Beyond Babel: Science and Universal Language in the Early Twentieth Century
01 / 2009 - onbekend
Fabian s research project focuses on a specific moment in the development of scientific internationalism: the attempts to create a universal scientific language in the early twentieth century. From about 1900 onwards, several prominent European scientists set themselves to the task of ridding communication of the dead weight of national cultures as the German chemist Wilhelm Ostwald called it by creating a new language that would directly reflect the logic of reason. This new language was meant to be for science in order to support the traffic of knowledge through publications and at conferences. But it was also to be of science in that it was supposed to be the expression of both the rationality of science and its supranational character. These attempts are especially remarkable as they happened in a period when language was one of the most important vehicles of nationalism. During the period between 1880 and 1914 language had become the principal identifier of national communities, both in the hands of nationalist agitators and in the work of government statisticians.
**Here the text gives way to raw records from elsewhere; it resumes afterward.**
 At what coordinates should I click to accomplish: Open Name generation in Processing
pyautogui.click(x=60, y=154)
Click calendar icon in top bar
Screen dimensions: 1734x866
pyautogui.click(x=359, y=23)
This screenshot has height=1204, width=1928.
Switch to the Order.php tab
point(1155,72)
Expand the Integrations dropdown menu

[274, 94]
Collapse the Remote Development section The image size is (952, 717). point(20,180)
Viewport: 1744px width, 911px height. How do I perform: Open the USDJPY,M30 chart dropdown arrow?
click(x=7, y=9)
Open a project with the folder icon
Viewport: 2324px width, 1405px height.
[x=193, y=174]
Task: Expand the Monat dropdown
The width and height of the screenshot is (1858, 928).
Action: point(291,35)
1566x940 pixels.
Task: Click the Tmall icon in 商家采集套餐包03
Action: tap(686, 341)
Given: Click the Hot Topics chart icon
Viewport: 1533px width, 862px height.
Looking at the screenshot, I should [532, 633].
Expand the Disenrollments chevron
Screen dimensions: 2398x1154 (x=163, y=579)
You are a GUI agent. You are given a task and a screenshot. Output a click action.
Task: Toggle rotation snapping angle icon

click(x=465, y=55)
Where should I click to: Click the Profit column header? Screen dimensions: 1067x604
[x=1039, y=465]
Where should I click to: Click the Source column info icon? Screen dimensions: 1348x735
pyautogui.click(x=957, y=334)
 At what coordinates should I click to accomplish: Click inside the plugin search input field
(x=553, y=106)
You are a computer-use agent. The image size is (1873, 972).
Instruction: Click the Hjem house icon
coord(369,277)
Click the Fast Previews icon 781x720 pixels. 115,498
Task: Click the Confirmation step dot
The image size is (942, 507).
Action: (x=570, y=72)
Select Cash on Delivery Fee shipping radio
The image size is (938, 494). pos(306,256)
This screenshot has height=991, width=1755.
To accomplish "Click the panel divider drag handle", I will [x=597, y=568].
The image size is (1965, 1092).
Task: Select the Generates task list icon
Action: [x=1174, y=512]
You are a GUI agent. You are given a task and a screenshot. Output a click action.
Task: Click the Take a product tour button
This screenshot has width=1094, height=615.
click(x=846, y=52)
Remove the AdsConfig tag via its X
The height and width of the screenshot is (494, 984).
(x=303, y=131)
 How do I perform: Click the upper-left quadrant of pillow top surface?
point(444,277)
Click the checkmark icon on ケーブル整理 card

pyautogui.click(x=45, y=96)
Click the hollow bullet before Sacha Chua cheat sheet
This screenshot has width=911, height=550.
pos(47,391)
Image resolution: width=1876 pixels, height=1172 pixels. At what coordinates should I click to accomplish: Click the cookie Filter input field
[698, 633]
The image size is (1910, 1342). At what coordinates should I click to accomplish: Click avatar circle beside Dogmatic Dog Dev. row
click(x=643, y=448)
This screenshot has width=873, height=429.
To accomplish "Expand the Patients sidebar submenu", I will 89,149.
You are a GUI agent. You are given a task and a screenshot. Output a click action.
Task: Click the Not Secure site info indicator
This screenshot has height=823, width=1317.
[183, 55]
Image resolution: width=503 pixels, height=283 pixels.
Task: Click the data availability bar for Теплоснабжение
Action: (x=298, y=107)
On the one hand, the advocates of universal language broke this association of language with nation, since their aims lay at a global level. On the other hand, they copied from the nationalist movements the use of linguistic means for defining and promoting community in this case international community. To expose the mechanism of this specific case of scientific internationalism, it is the aim of this research project to explore these paradoxes by investigating how scientific language schemes were and were not related to 1) dominant strands of nationalism, 2) other 19th and early 20th century internationalist movements, and 3) 19th and early 20th century developments within the scientific community. In this it draws on the constructivist approaches to the study of nations, as developed by Eric Hobsbawm and others, and it will pay particular attention to the various local roots (in Germany, France, and elsewhere) of the internationalist initiatives. Other research aims are to examine the reception of universal language proposals within the scientific community and their fate during and after the First World War.